"""

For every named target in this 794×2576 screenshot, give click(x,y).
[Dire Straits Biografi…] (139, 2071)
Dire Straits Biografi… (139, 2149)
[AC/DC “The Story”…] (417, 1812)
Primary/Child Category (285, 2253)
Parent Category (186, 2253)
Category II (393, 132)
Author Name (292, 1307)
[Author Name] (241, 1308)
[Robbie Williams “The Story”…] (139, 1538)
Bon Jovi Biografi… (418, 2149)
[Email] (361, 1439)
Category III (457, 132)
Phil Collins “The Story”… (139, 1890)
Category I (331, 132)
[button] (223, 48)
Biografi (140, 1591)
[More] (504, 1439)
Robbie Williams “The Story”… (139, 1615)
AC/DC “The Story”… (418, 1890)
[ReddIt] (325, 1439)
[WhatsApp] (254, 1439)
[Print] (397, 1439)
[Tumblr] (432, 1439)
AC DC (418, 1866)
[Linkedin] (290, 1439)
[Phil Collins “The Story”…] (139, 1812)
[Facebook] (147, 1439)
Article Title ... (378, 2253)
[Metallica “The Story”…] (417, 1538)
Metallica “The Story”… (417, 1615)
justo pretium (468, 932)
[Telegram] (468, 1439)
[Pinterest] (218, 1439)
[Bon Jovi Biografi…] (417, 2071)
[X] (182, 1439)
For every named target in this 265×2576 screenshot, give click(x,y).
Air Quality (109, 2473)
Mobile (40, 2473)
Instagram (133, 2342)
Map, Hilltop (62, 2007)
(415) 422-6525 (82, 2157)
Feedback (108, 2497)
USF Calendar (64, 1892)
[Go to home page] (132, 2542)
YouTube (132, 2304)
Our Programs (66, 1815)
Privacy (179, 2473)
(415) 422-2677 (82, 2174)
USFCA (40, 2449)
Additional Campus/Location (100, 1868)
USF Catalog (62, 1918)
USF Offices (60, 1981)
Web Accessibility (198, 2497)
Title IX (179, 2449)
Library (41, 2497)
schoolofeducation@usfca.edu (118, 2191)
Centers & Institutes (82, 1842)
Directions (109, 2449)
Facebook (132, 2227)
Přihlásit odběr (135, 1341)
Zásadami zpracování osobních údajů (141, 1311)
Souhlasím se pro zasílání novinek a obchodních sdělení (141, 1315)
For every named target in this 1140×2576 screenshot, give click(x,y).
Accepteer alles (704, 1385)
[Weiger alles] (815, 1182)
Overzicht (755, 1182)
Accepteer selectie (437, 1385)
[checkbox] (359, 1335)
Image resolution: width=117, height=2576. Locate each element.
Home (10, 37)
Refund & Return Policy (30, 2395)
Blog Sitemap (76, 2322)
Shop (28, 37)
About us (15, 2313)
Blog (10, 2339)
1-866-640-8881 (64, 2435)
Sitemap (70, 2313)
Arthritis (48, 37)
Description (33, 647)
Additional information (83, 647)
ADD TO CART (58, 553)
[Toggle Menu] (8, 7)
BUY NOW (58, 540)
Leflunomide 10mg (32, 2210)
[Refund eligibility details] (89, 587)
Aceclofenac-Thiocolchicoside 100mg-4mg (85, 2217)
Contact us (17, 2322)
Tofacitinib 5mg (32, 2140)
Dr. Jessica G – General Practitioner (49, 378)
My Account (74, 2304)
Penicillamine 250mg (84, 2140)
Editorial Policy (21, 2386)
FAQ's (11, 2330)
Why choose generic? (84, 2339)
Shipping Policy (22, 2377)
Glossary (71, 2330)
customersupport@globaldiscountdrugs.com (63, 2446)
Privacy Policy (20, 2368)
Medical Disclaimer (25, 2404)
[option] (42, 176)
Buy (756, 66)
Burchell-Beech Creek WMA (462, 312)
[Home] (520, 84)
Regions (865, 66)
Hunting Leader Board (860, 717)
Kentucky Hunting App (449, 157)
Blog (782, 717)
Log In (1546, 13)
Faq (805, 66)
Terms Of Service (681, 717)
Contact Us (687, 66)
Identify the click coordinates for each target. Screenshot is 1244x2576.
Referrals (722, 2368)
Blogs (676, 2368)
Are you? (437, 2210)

"""

Assigned task: Set the lines down exactly, from the first line of the records to the line where "Privacy (179, 2473)" appears, with both ends kept.

Exercise solution:
For every named target in this 794×2576 screenshot, give click(x,y).
[Dire Straits Biografi…] (139, 2071)
Dire Straits Biografi… (139, 2149)
[AC/DC “The Story”…] (417, 1812)
Primary/Child Category (285, 2253)
Parent Category (186, 2253)
Category II (393, 132)
Author Name (292, 1307)
[Author Name] (241, 1308)
[Robbie Williams “The Story”…] (139, 1538)
Bon Jovi Biografi… (418, 2149)
[Email] (361, 1439)
Category III (457, 132)
Phil Collins “The Story”… (139, 1890)
Category I (331, 132)
[button] (223, 48)
Biografi (140, 1591)
[More] (504, 1439)
Robbie Williams “The Story”… (139, 1615)
AC/DC “The Story”… (418, 1890)
[ReddIt] (325, 1439)
[WhatsApp] (254, 1439)
[Print] (397, 1439)
[Tumblr] (432, 1439)
AC DC (418, 1866)
[Linkedin] (290, 1439)
[Phil Collins “The Story”…] (139, 1812)
[Facebook] (147, 1439)
Article Title ... (378, 2253)
[Metallica “The Story”…] (417, 1538)
Metallica “The Story”… (417, 1615)
justo pretium (468, 932)
[Telegram] (468, 1439)
[Pinterest] (218, 1439)
[Bon Jovi Biografi…] (417, 2071)
[X] (182, 1439)
For every named target in this 265×2576 screenshot, give click(x,y).
Air Quality (109, 2473)
Mobile (40, 2473)
Instagram (133, 2342)
Map, Hilltop (62, 2007)
(415) 422-6525 (82, 2157)
Feedback (108, 2497)
USF Calendar (64, 1892)
[Go to home page] (132, 2542)
YouTube (132, 2304)
Our Programs (66, 1815)
Privacy (179, 2473)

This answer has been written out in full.